Improving Zero-shot Sentence Decontextualisation with Content Selection and Planning
This addresses the issue of ambiguous sentences in NLP tasks like evidence extraction, though it is incremental as it builds on prior decontextualisation work.
The paper tackles the problem of making extracted sentences understandable out of context by proposing a zero-shot decontextualisation framework that selects and plans content, resulting in improved semantic integrity and discourse coherence compared to existing methods.
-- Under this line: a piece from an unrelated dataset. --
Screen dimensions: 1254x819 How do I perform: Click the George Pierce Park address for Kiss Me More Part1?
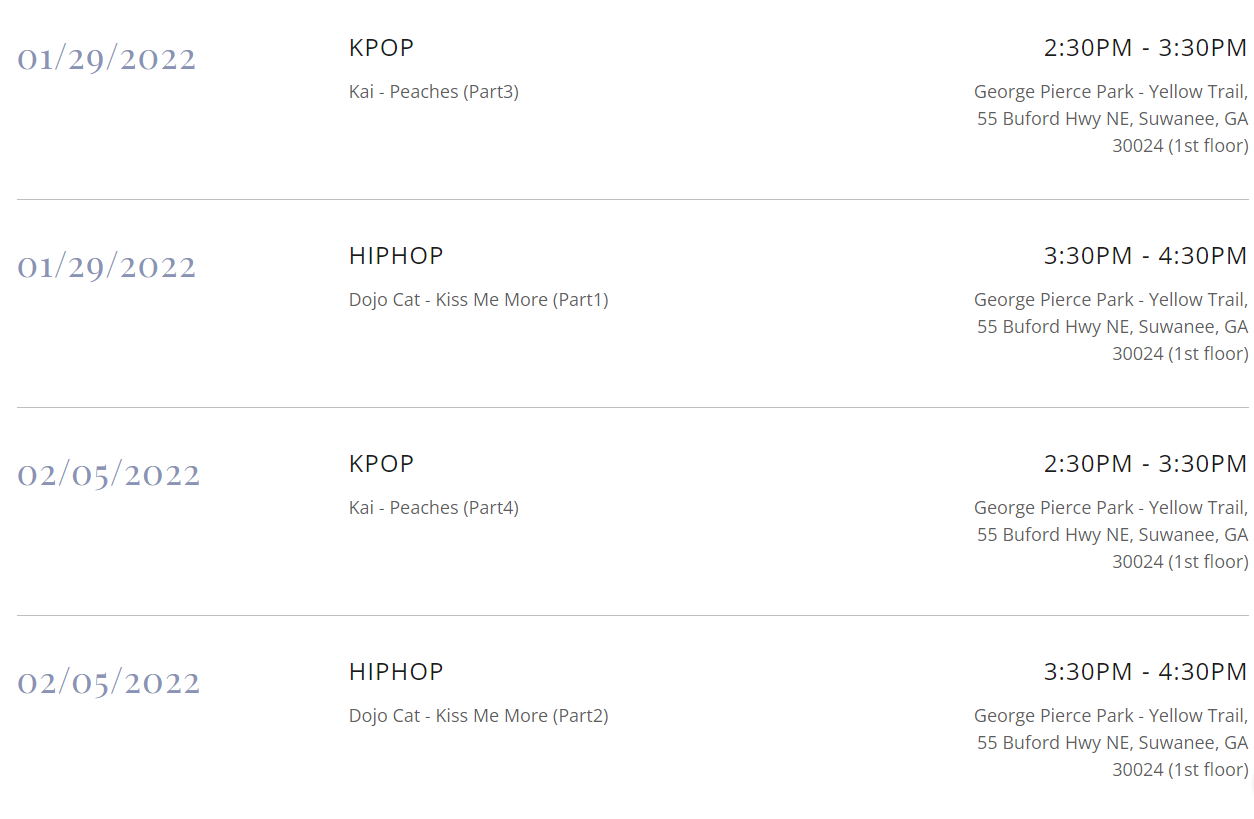coord(1111,327)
Extracting individual sentences from a document as evidence or reasoning steps is commonly done in many NLP tasks. However, extracted sentences often lack context necessary to make them understood, e.g., coreference and background information. To this end, we propose a content selection and planning framework for zero-shot decontextualisation, which determines what content should be mentioned and in what order for a sentence to be understood out of context. Specifically, given a potentially ambiguous sentence and its context, we first segment it into basic semantically-independent units. We then identify potentially ambiguous units from the given sentence, and extract relevant units from the context based on their discourse relations. Finally, we generate a content plan to rewrite the sentence by enriching each ambiguous unit with its relevant units. Experimental results demonstrate that our approach is competitive for sentence decontextualisation, producing sentences that exhibit better semantic integrity and discourse coherence, outperforming existing methods.